Bacteria are often social creatures. Suspended in colonies of varying shapes and sizes, these microbes communicate with their brethren and even other bacterial species — interactions that can sometimes make them more deadly or more resistant to antibiotics.
Now, bacterial colonies sculpted into custom shapes by a 3-D printer could be a key to understanding how some antibiotic-resistant infections develop. The new technique uses methods similar to those employed by commercial 3-D printers, which extrude plastic, to create gelatin-based bacterial breeding grounds. These microbial condos can be carved into almost any three-dimensional shape, including pyramids and nested spheres. This 3-D-printing technique could be used to investigate questions like "how many bacteria have to be clustered together, and in what size and what shape, in order for that microcolony to start acting differently than the cells do on their own," said study researcher Jason Shear, a professor of chemistry and biochemistry at the University of Texas at Austin.

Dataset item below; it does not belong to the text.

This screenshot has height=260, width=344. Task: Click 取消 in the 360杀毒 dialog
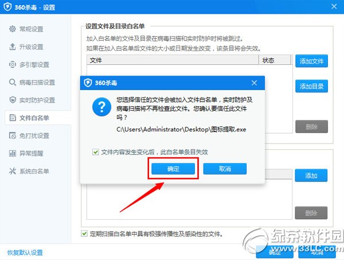coord(225,169)
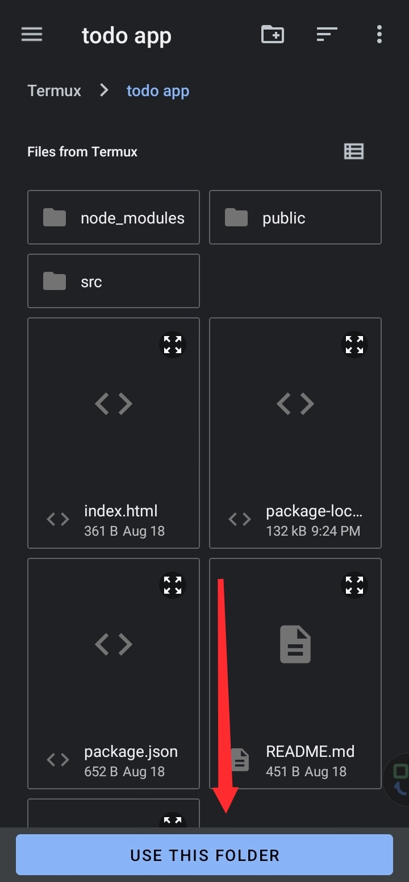Select the package.json file card
This screenshot has width=409, height=882.
click(114, 674)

Bacterial clustering is important precisely because bacteria bunched together often act differently than a single cell on its own. In some cases, bacteria even cement themselves together and onto surfaces with a gluelike substance, creating biofilms that are stubbornly resistant to antibiotics or the immune system. The plaque dentists scrape off your teeth is a biofilm that can contain dozens of interacting bacterial types, Shear told LiveScience.

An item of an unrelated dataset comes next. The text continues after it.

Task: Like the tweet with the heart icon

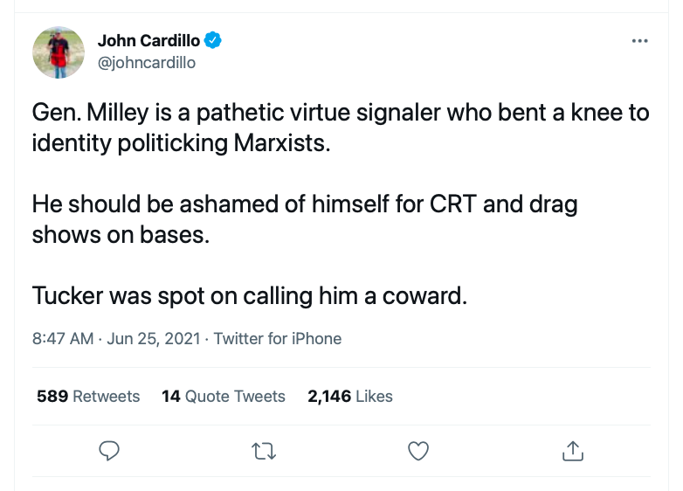Action: pyautogui.click(x=418, y=451)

More deadly are the biofilms that gather in the lungs of patients with the respiratory disease cystic fibrosis. Antibiotics can halt scattered bacteria that cause lung infections in these patients, but persistent biofilms on the lung tissue lurk, waiting to spit out new bacterial vagabonds. The result, Shear said, is a cycle of infection and treatment that is often fatal for the patient. On average, people with cystic fibrosis live to just their mid-30s, according to the Cystic Fibrosis Foundation.
Understanding biofilms and other bacterial communities is crucial for learning how to breach bacterial defenses, but "really, technologies just haven't been there," Shear said.